▸ Extrait source
>>>>>

Tant que ce mot – antifascisme – ne sera pas prononcé par ceux qui nous gouvernent, le spectre du fascisme continuera de hanter la maison de la démocratie italienne.
Souvenez-vous, nous avions laissé Giorgia Meloni, goguenarde, et triomphante hôtesse du G7, du 13 au 15 juin dernier, à Borgo Egnazia, Les Pouilles. Elle accueillait alors six éclopés. Le Président de la première puissance mondiale en passe de renoncer à briguer un deuxième mandat (Joe Biden), un Premier ministre éliminé sèchement lors des dernières élections législatives (Rishi Sunak), un autre sur le point de se retirer de la course à la tête de son Parti libéral-démocrate (Fumio Kishida), un président aux résultats électoraux médiocres et aux décisions politiques égocentriques et hasardeuses (Emmanuel Macron), un chancelier confronté à la fragilisation de sa coalition gouvernementale (Olaf Scholz), et un dernier à la popularité en chute vertigineuse (Justin Trudeau). Giorgia Meloni, tête de liste de son parti, “Fratelli d’Italia”, venait de remporter les élections européennes du mois de juin dans son pays, et tous les regards étaient braqués sur elle, sur Marine Le Pen et sur Viktor Orbán.
Dans cet élan, la présidente du Conseil des ministres italien espérait conserver des relations étroites et chaleureuses avec la Commission et sa cheffe, Ursula von der Leyen. Surtout, elle attendait un retour sur investissement au sein de Bruxelles d’autant qu’elle s’était distinguée de ses deux acolytes par son soutien à l’OTAN et à l’effort financier à l’Ukraine. Bref, comme toute bonne élève, elle attendait de récolter ses bons points.

<<<<<

▸ Données recueillies
>>>>>

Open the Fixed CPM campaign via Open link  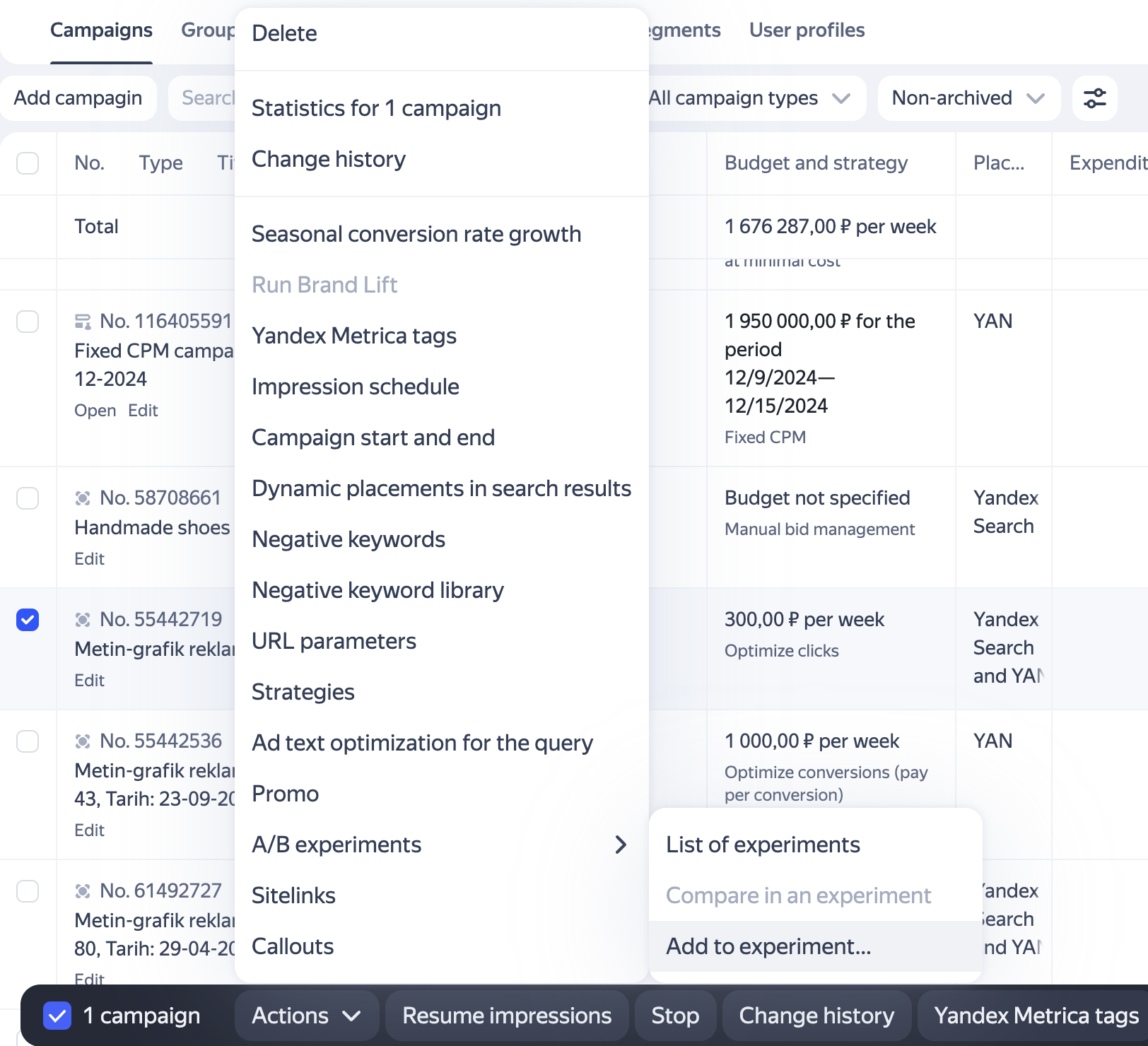click(95, 411)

<<<<<

▸ Consignes
**a.** Recopiez fidèlement le passage de l'extrait sur Giorgia Meloni qui commence par « Dans cet élan, la » et se poursuit jusqu'à « ses bons points. ».
**b.** D'après l'extrait sur Giorgia Meloni, en quel lieu s'est tenu le G7 dont elle était l'hôtesse ?

▸ Réponses attendues
**a.**
Dans cet élan, la présidente du Conseil des ministres italien espérait conserver des relations étroites et chaleureuses avec la Commission et sa cheffe, Ursula von der Leyen. Surtout, elle attendait un retour sur investissement au sein de Bruxelles d’autant qu’elle s’était distinguée de ses deux acolytes par son soutien à l’OTAN et à l’effort financier à l’Ukraine. Bref, comme toute bonne élève, elle attendait de récolter ses bons points.

**b.** À Borgo Egnazia, dans les Pouilles.